* The task
Beneath this line is the data. Output exactly the lines from the line with "Task: Click the Använd button" to the line with "Task: Click 'Mullanpara", both ends included, and nothing more.

Stored items:
━━━━━━━━━━
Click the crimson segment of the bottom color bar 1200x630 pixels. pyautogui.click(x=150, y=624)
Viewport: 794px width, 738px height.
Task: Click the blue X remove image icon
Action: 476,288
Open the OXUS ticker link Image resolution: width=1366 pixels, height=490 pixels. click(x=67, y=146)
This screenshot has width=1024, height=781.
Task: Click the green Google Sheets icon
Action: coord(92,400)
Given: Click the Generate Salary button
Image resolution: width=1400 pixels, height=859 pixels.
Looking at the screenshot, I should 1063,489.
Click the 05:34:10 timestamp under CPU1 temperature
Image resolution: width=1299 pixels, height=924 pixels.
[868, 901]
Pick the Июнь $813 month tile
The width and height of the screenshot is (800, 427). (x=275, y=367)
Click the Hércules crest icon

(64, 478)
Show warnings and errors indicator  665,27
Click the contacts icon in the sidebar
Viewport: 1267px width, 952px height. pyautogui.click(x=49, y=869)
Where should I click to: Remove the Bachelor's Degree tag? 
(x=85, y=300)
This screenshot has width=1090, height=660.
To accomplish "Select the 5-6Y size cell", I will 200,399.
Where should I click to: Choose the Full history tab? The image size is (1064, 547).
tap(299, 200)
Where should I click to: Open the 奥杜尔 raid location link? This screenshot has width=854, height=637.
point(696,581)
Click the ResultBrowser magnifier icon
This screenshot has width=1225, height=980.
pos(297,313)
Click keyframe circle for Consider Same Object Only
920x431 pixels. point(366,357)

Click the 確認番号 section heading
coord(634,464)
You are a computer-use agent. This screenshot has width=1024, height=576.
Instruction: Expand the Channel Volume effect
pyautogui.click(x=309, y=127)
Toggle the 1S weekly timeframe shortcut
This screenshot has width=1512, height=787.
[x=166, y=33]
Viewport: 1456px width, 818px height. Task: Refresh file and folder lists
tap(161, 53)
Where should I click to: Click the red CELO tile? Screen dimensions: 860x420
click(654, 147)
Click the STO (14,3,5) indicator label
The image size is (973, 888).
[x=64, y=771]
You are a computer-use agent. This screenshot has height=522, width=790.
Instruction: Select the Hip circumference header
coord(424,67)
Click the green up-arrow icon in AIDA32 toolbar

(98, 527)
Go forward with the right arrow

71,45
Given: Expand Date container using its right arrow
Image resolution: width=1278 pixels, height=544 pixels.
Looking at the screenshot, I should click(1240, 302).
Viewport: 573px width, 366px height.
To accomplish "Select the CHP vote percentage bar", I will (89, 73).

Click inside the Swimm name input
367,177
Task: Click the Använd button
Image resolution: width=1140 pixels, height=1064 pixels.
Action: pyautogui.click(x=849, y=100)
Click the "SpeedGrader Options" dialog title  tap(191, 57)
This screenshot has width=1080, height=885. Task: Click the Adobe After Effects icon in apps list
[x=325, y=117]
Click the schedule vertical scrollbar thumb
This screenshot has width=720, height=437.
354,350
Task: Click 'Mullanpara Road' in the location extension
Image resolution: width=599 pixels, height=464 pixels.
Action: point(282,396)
━━━━━━━━━━
* Output below
Task: Click the Använd button
Image resolution: width=1140 pixels, height=1064 pixels.
Action: pyautogui.click(x=849, y=100)
Click the "SpeedGrader Options" dialog title  tap(191, 57)
This screenshot has width=1080, height=885. Task: Click the Adobe After Effects icon in apps list
[x=325, y=117]
Click the schedule vertical scrollbar thumb
This screenshot has width=720, height=437.
354,350
Task: Click 'Mullanpara Road' in the location extension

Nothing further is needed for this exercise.